What the exercise asks » In the material below, find the line with "Viewport: 1064px width, 1126px height."; set down that line and every line after it to the end, exactly, without pictures.

Segment Open

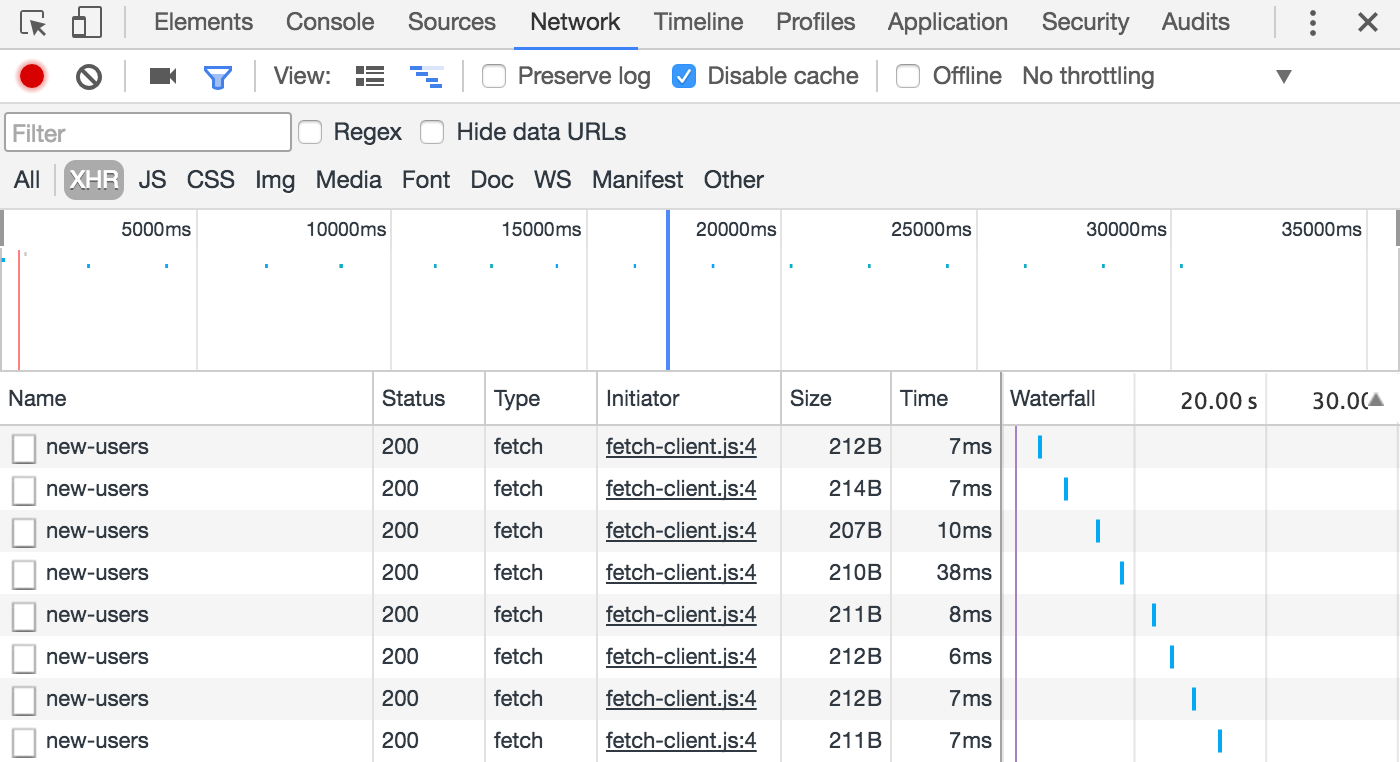Tick the Hide data URLs checkbox
This screenshot has width=1400, height=762.
click(x=432, y=132)
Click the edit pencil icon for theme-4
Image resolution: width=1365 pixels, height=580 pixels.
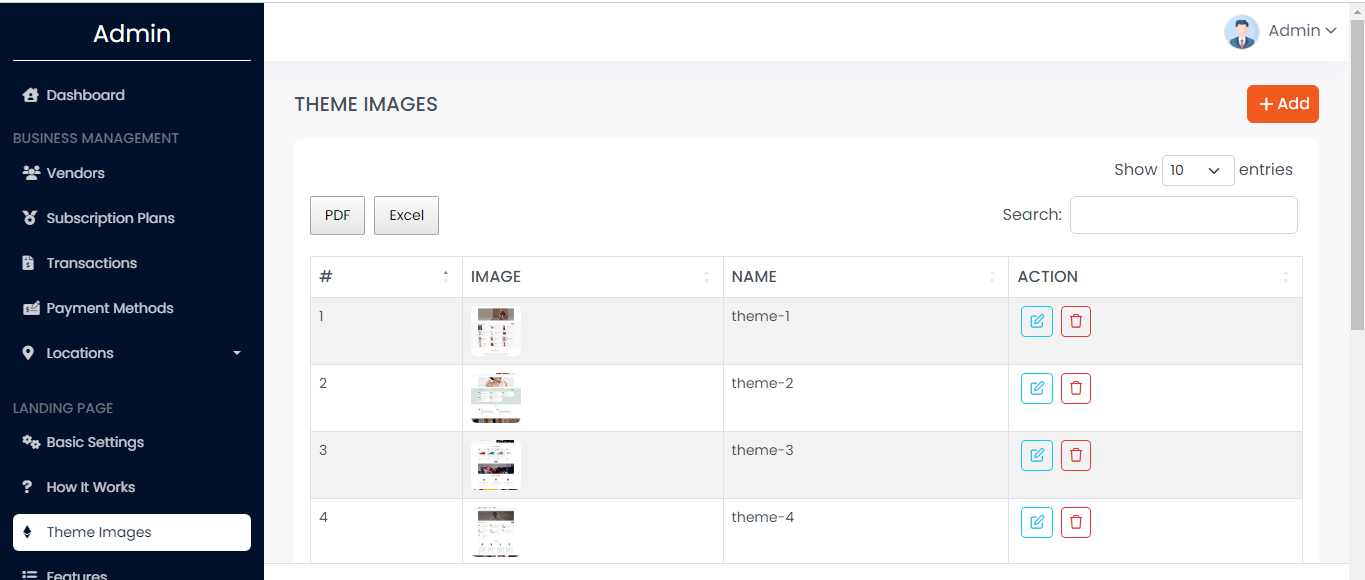(1036, 522)

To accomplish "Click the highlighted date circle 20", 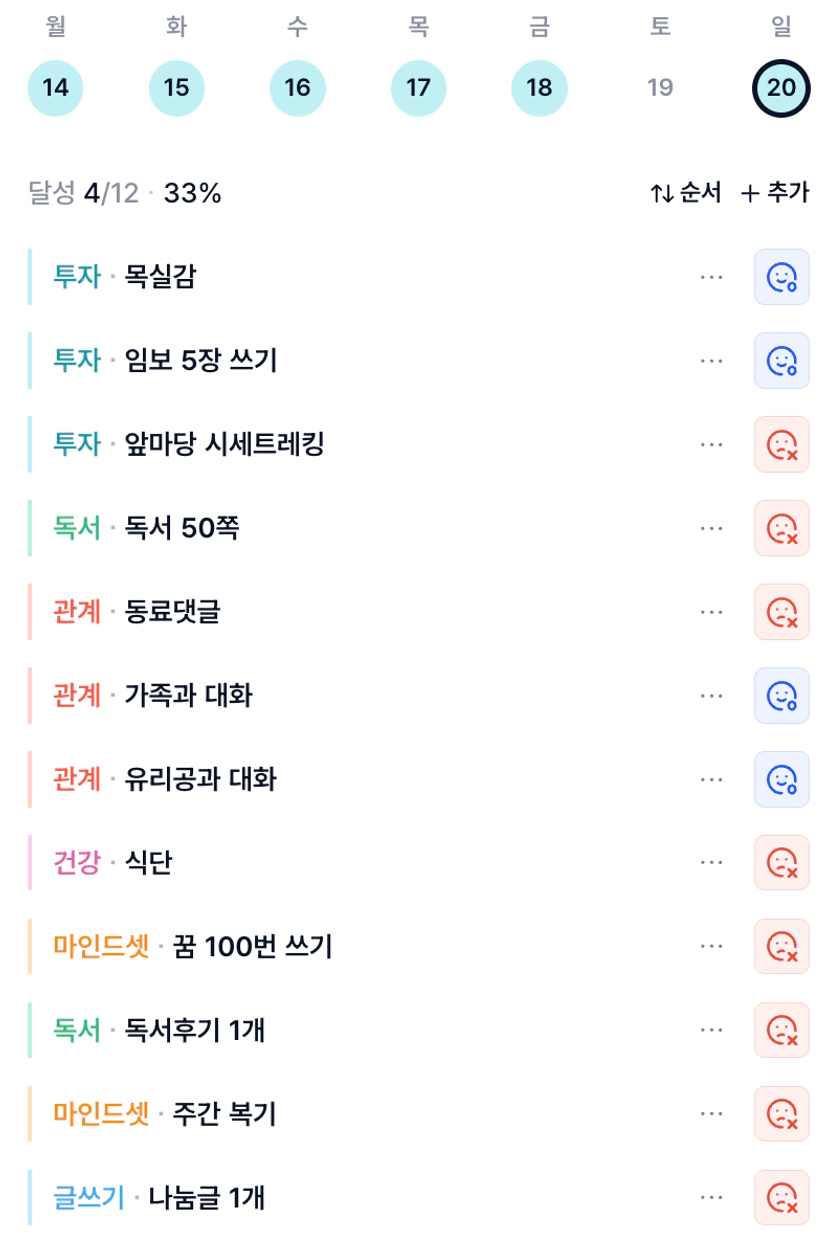I will [x=781, y=88].
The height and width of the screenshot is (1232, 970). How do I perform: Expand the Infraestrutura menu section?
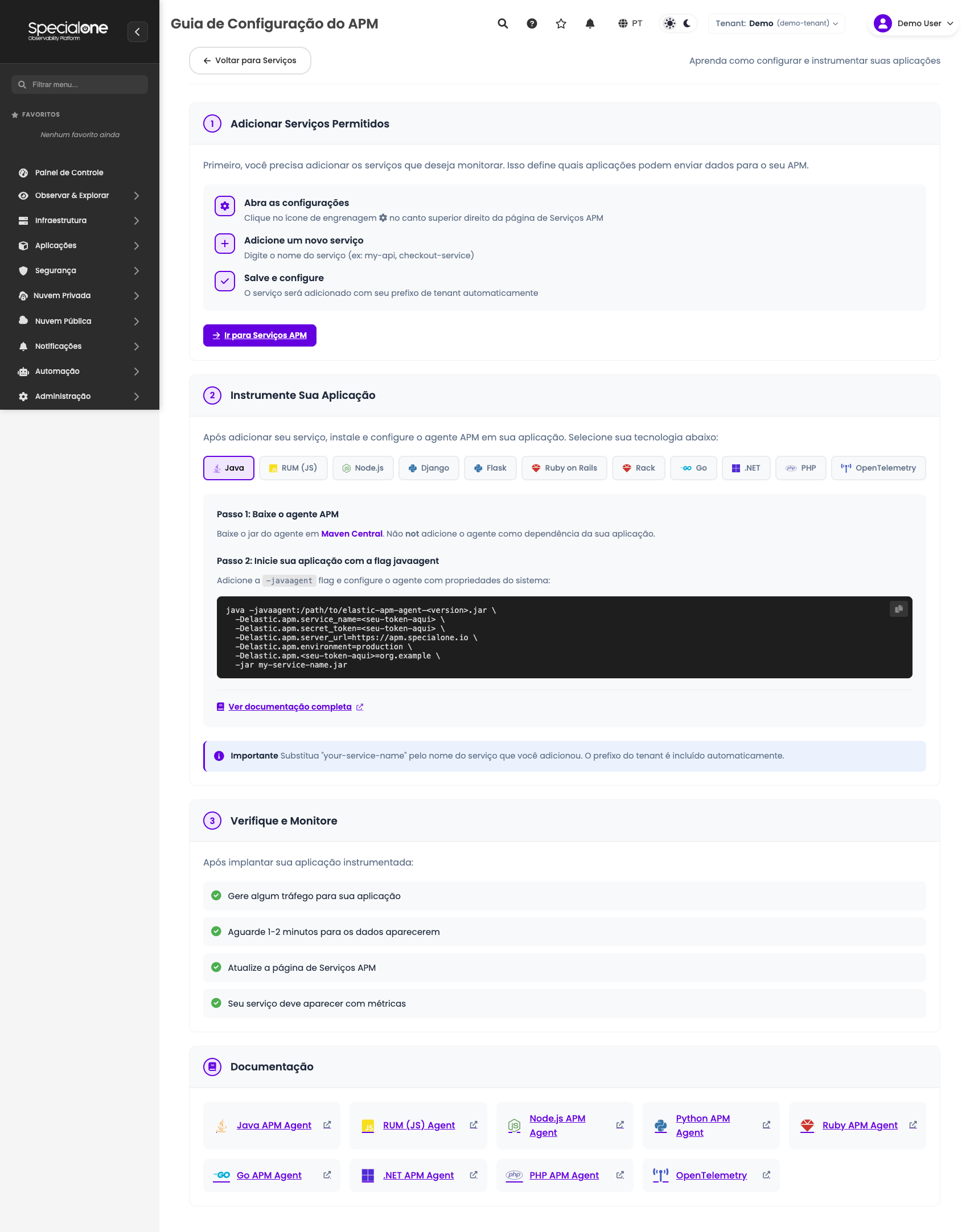tap(80, 220)
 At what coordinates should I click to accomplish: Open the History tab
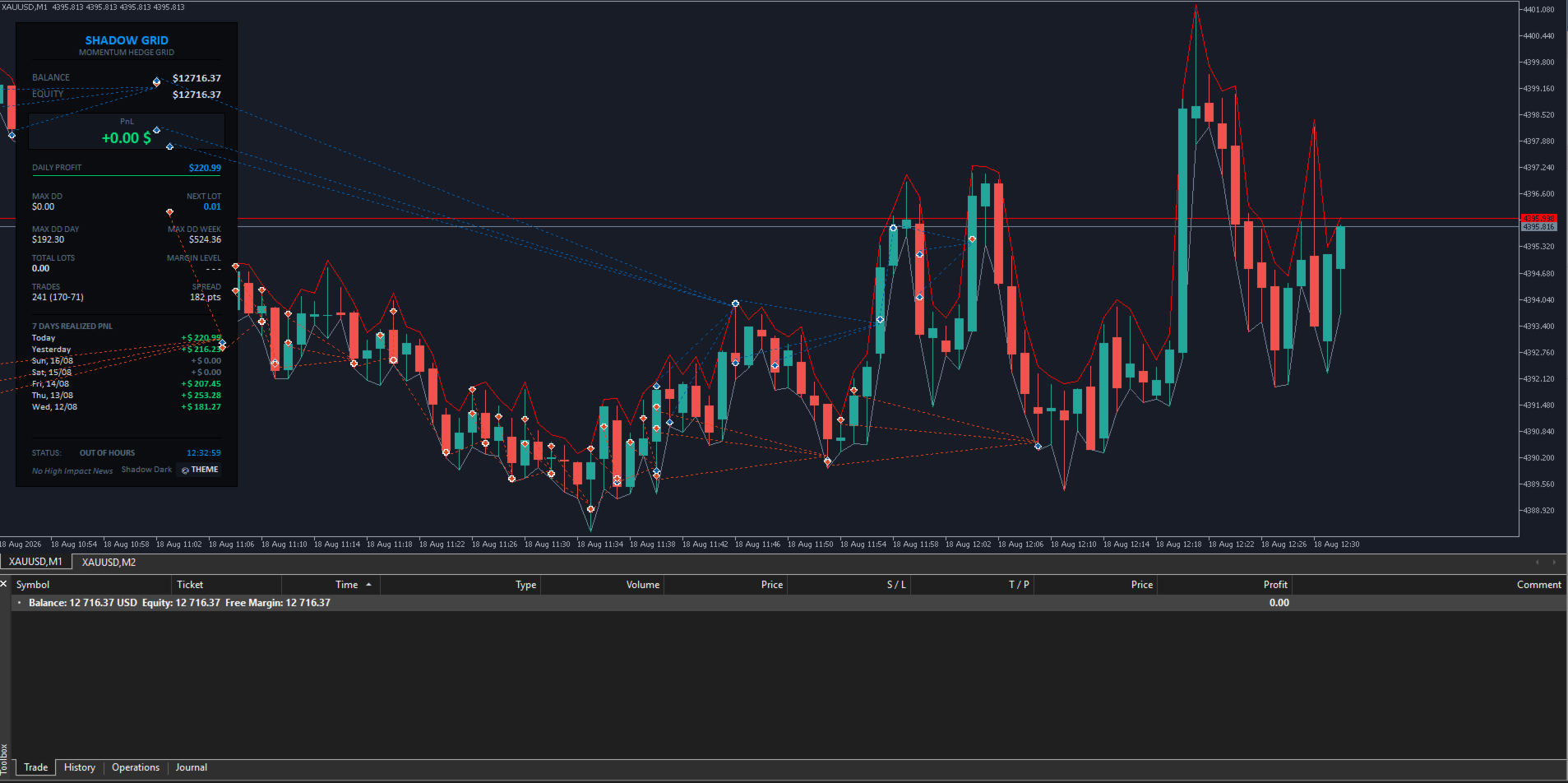click(80, 767)
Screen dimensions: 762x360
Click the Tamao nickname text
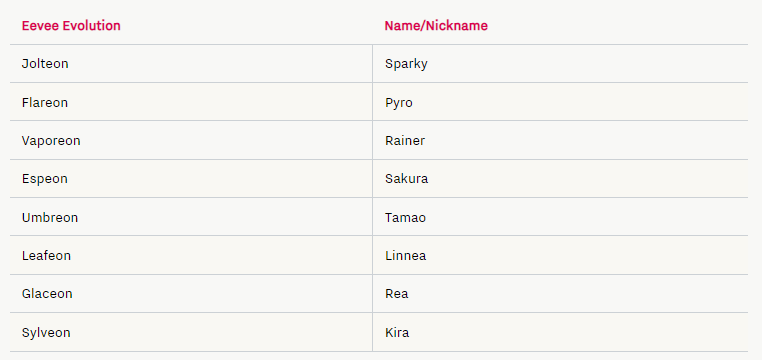coord(406,218)
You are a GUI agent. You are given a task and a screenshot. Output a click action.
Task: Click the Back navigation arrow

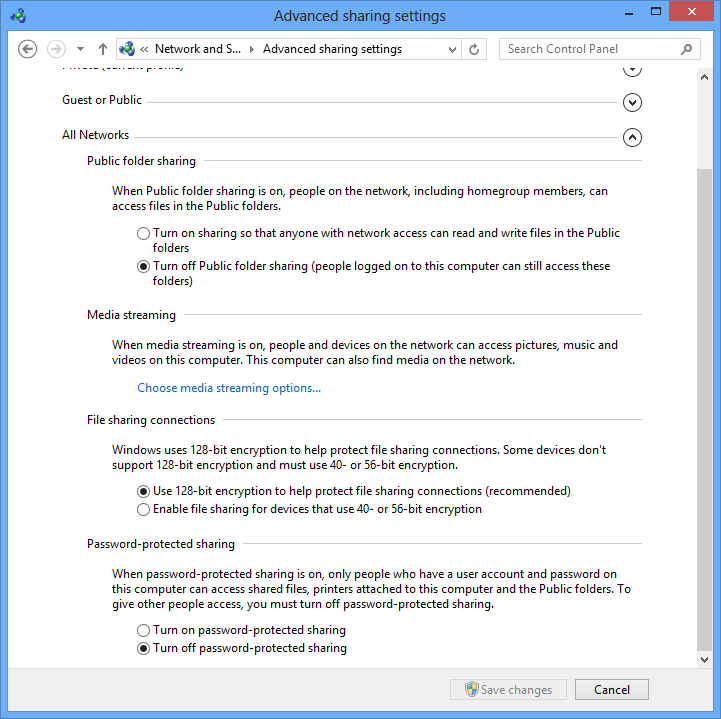[x=28, y=49]
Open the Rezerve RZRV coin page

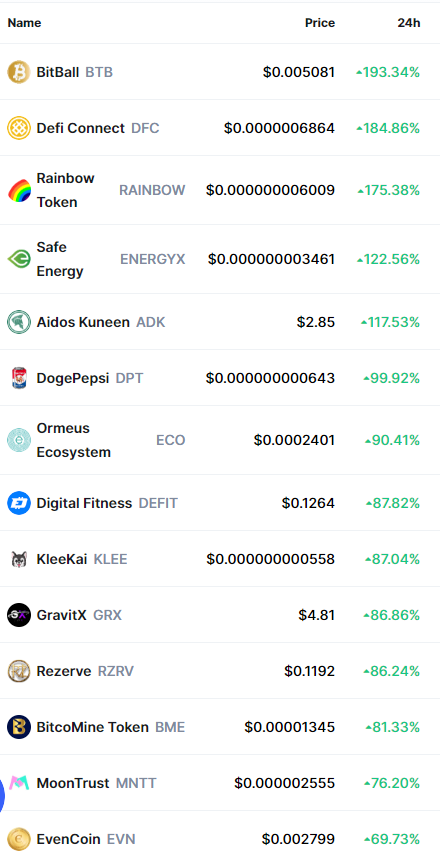pos(85,671)
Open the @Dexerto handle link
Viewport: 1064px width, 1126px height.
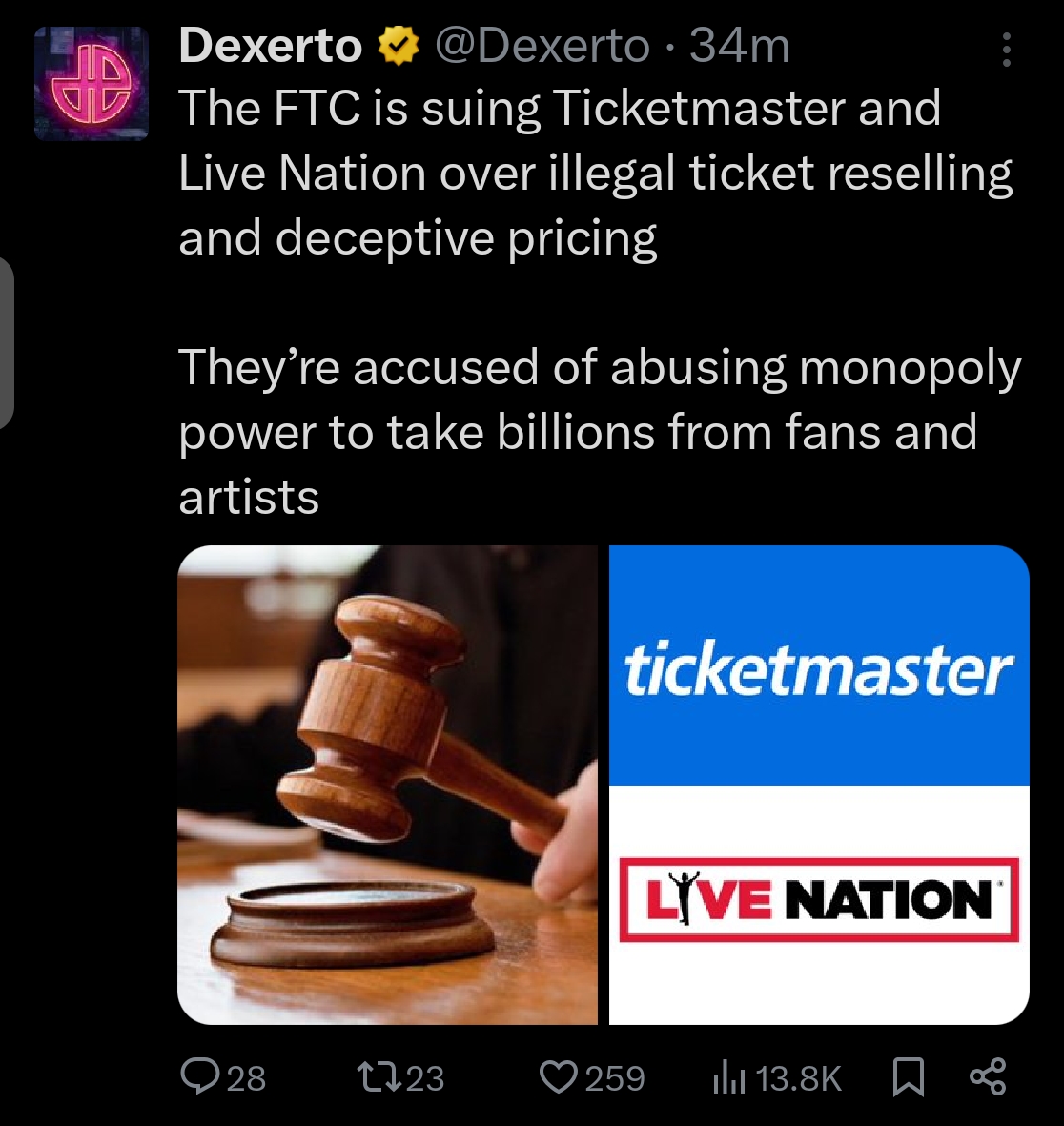click(x=542, y=46)

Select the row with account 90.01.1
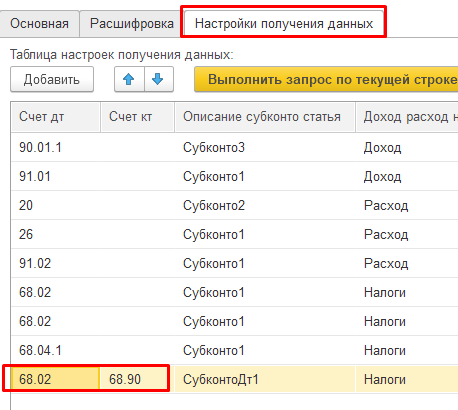pyautogui.click(x=235, y=147)
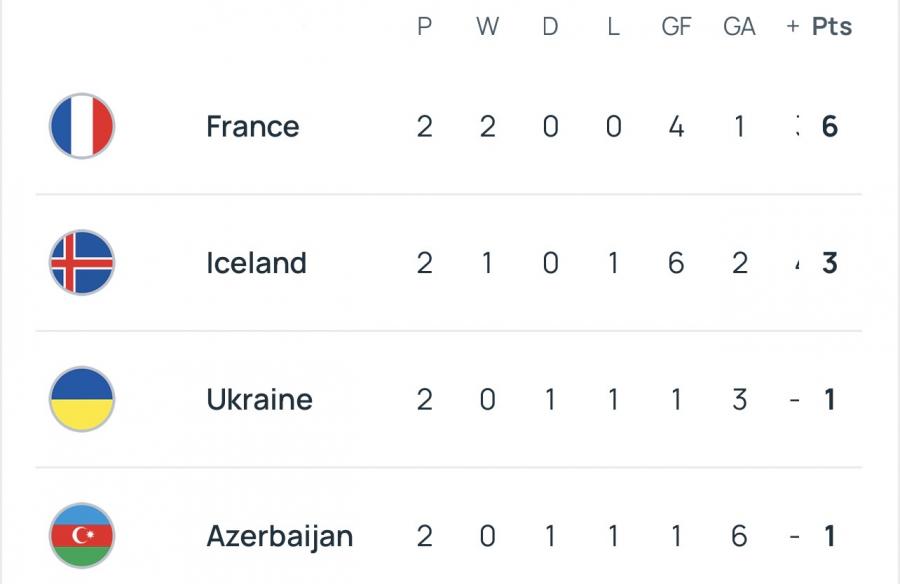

Segment Closed

Response to the task »
Viewport: 1064px width, 1126px height.
click(x=542, y=46)

Select the row with account 90.01.1
pyautogui.click(x=235, y=147)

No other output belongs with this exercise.